Wednesday, April 1, 2009

Joe D'Amato's Anthropophagus (1980)

On a small Greek island, one day something rises from the water. A group of friends, bound for a pleasure cruise, meet a young woman who requests to go along. Her destination is the small island. The group arrives to find the island seemingly uninhabited. They pass the night in mostly solitude until the island mystery is revealed. As members of the group begin dying, the survivors search for answers to the mystery and a way to escape.
Aristide Massaccesi (aka Joe D'Amato), prior to directing, cut his cinematic teeth on many an Italian Western, as a cinematographer. Quite talented lensing others' productions, D'Amato eventually would helm myriad productions in a vast amount of genres. Later in his career, he would become one of the most popular and successful adult-film directors in the world, only occasionally directing the low-budget genre film. His photographic talent never waned over his career. Any D'Amato film shows a brilliant eye for imagery, the use of light, framing, and movement. D'Amato was also very conscious of atmosphere--he was very adept at using film composition to create a definite sense of feeling. His excellent ability in the most cosmetic aspects of film is probably why he was so successful in adult movies.

Anthropophagus (1980) has a notorious history and reputation, which is quite merited. It was banned as a "video nasty" in the UK for its depictions of gore. One scene is infamous. Anyone with a cursory knowledge of this film is aware of the scene. The film's infamy and notoriety gave it longevity in genre fans' wish lists, and it was eventually released uncut on DVD in the US in 2005. High expectations and lukewarm reception.

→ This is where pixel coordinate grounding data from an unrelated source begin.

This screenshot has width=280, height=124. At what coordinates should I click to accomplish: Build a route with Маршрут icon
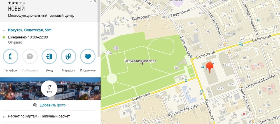click(68, 57)
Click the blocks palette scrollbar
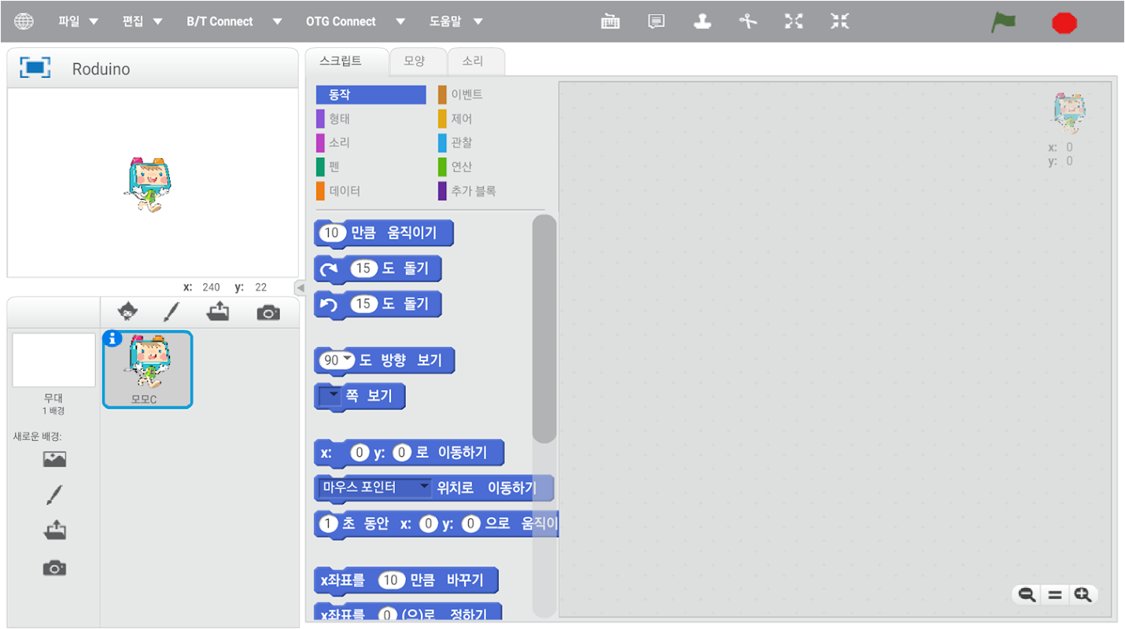1125x629 pixels. pyautogui.click(x=544, y=329)
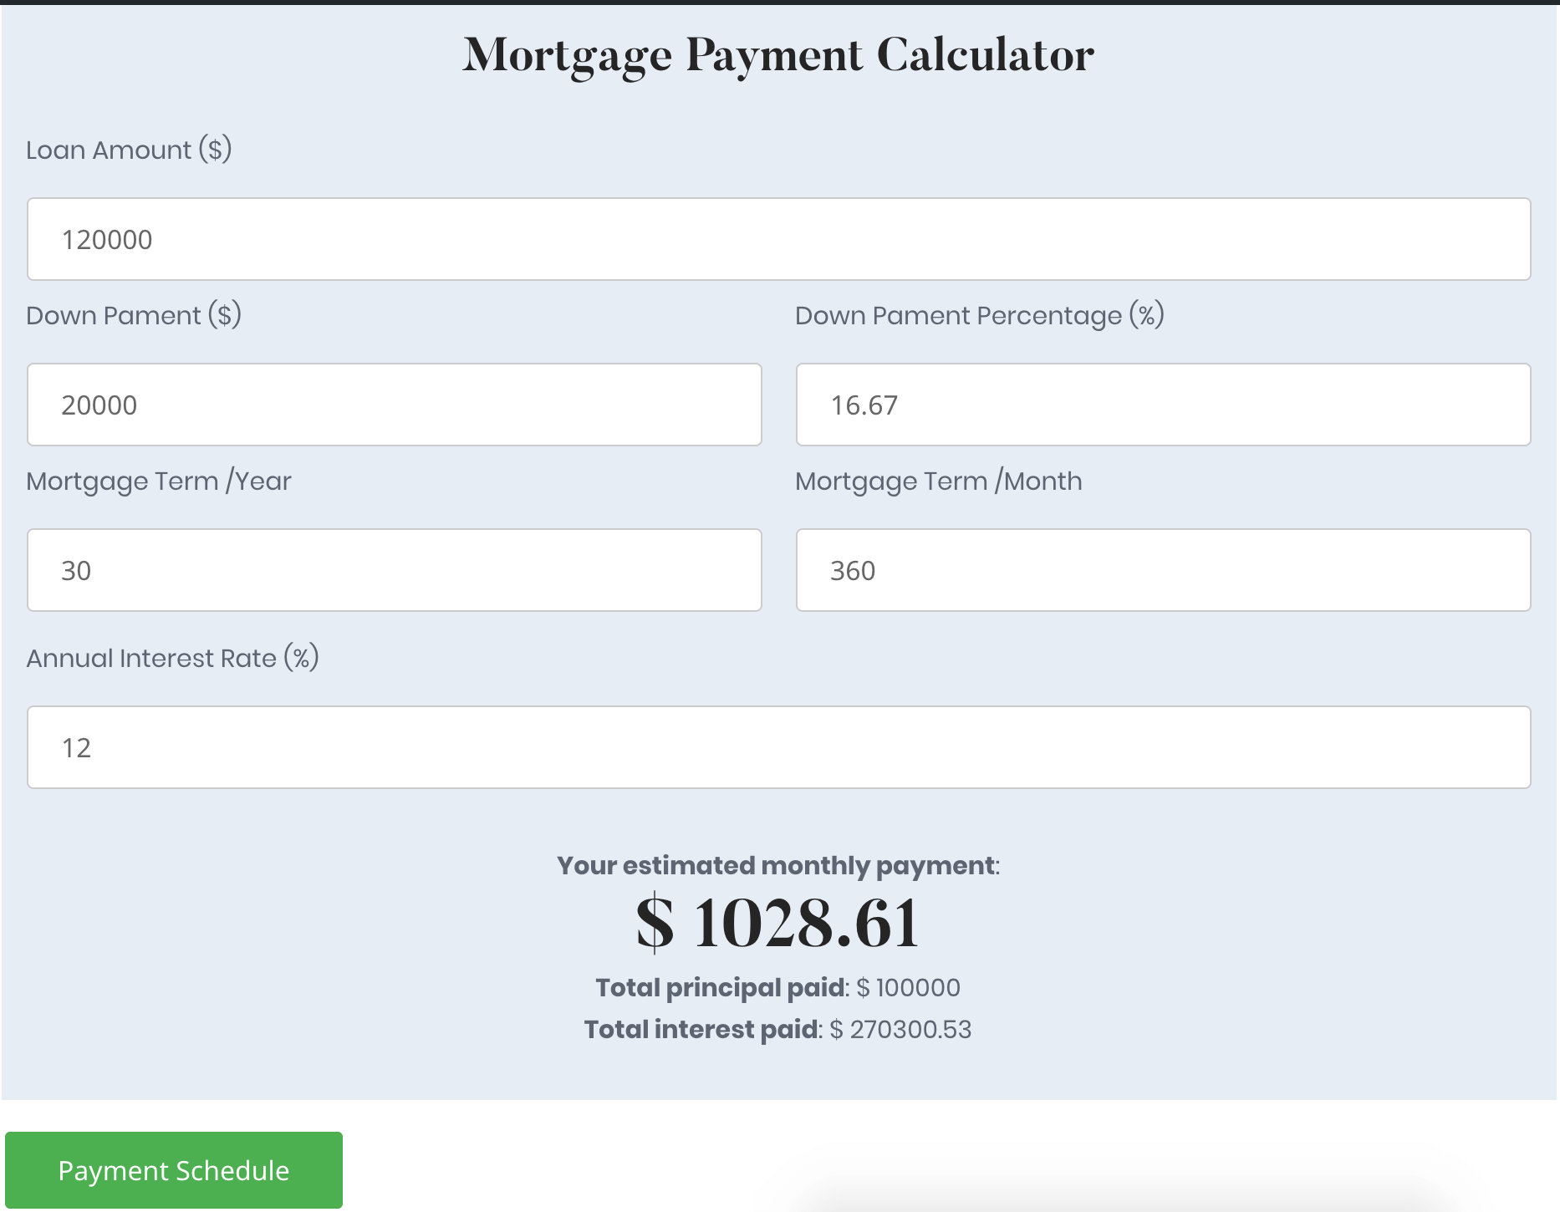Click the "Mortgage Term /Year" label
The image size is (1560, 1212).
point(159,481)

Ironically, the beauty and power of Anthropophagus lies nowhere near its gore scenes. They are the weakest aspect of the film. The desire to shock the viewers into the cinema would become a serious misstep. In fact, the film's screenplay, penned by D'Amato and star, George Eastman, seems so contrived that it appears that they envisioned the shocking gore scene originally and worked backwards to create a film around it. For either commercial reasons or a lack of confidence in their ability, the script stands as it is.

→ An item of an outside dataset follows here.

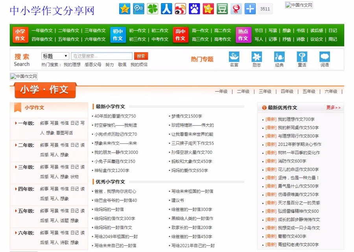Share the page to Sina Weibo
Screen dimensions: 354x252
pyautogui.click(x=180, y=8)
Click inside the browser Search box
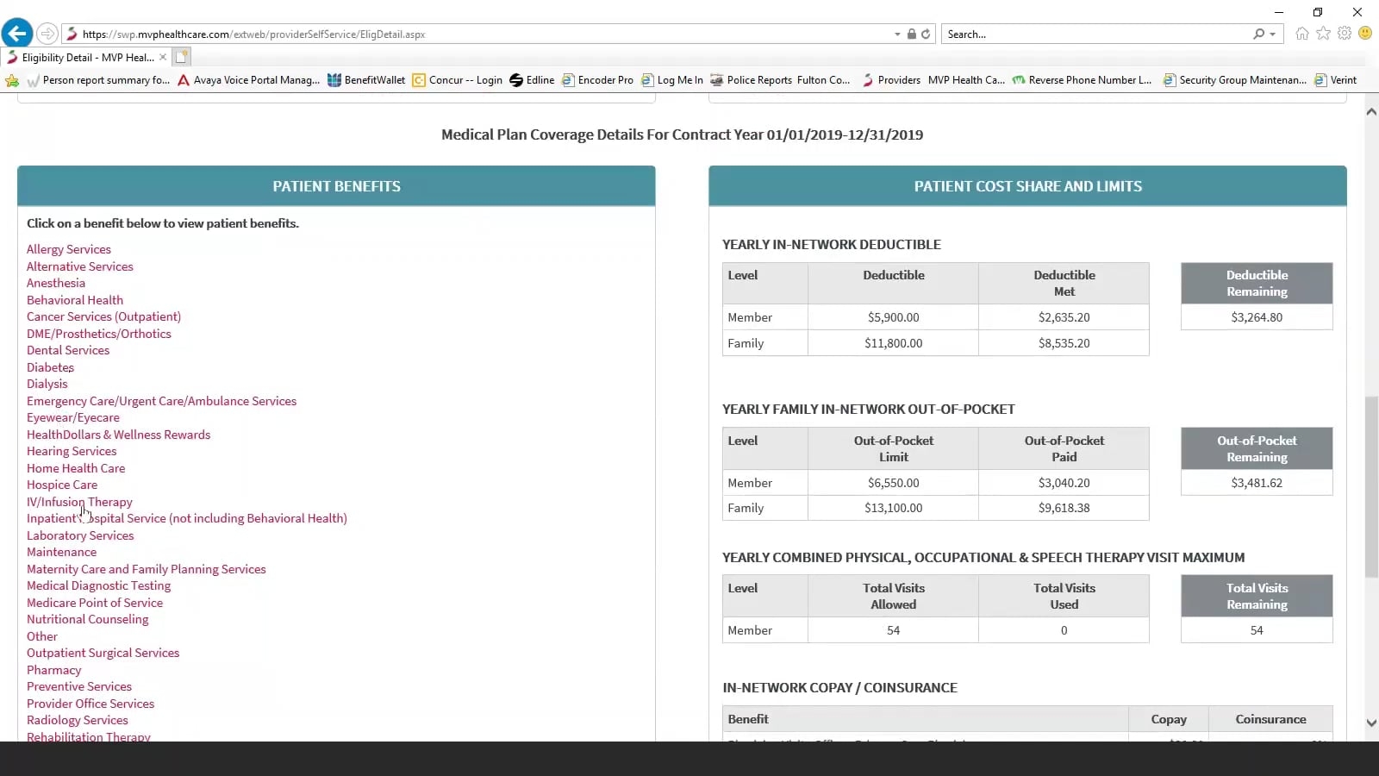This screenshot has height=776, width=1379. [1095, 34]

I attempted to describe the film at the outset of this blog entry as I see the film. It's a wonderful atmospheric, non-supernatural horror film with some beautiful imagery. One scene, in particular, stands out. Tisa Farrow observes a large mirror covering an even larger door. She tosses a candlestick at the mirror and it breaks and falls away. Shot in slow motion, her image remains in the final piece--a haunting scene. The film's opening with the German tourists and while the credits play serves as a very quiet exposition. The town is revealed, through its cobblestone-lined streets, as filled with people. When the young group arrives at the island, the same scenes are shown, minus the life once in the street. The sense of isolation is all the more reinforced. The slow pacing of the film increases the dread, so the few "jump" scares actually work.

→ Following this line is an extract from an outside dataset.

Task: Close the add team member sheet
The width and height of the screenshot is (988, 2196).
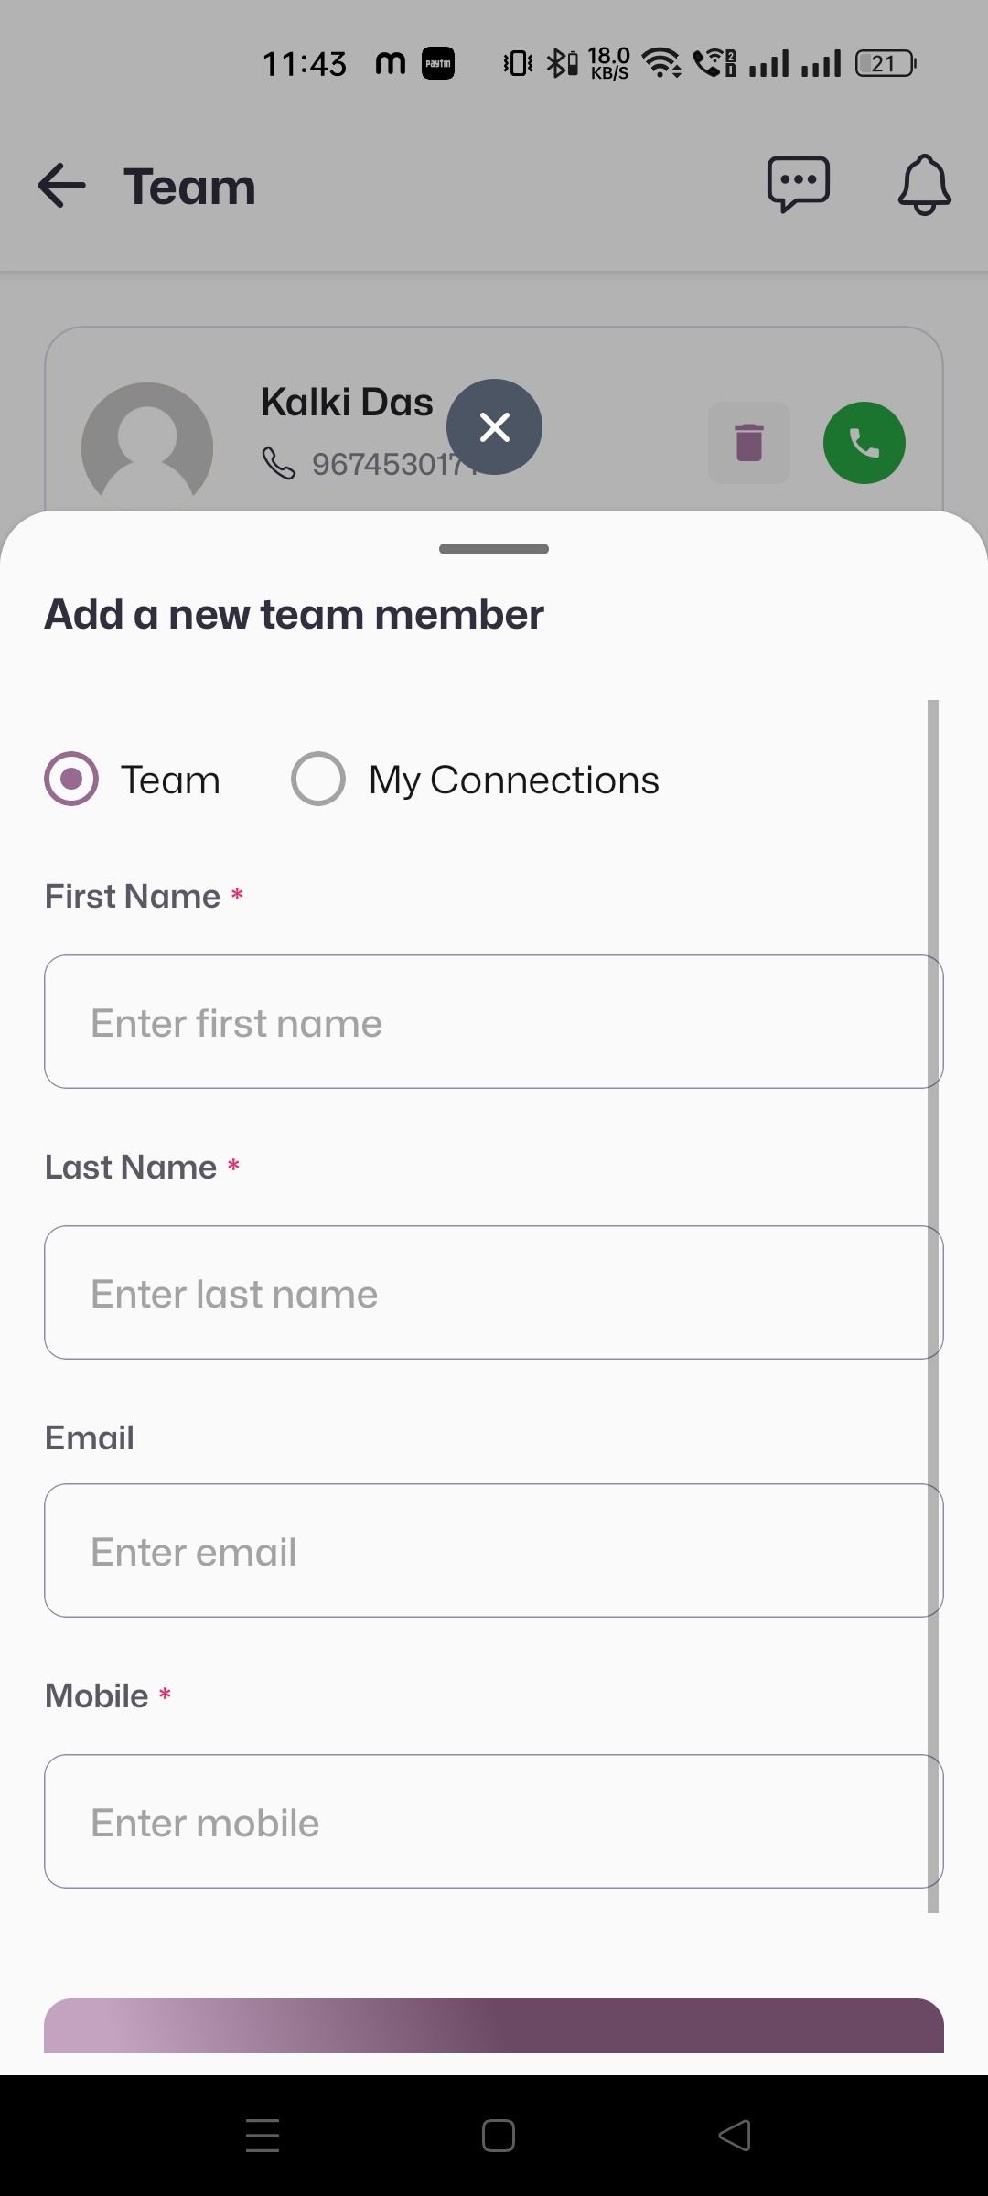Action: click(494, 426)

The notorious gore scene holds up today. At least, I find it very offensive and off-putting. The special effects ain't the greatest. The acting is pretty wooden all around, save Tisa Farrow (possibly her last film?) and George Eastman. Those two performances are only moderately better than the rest. I can understand someone thinking this one an over-hyped and slow gore film. However, I see it as an underrated old-school atmospheric horror film. An all-time favorite.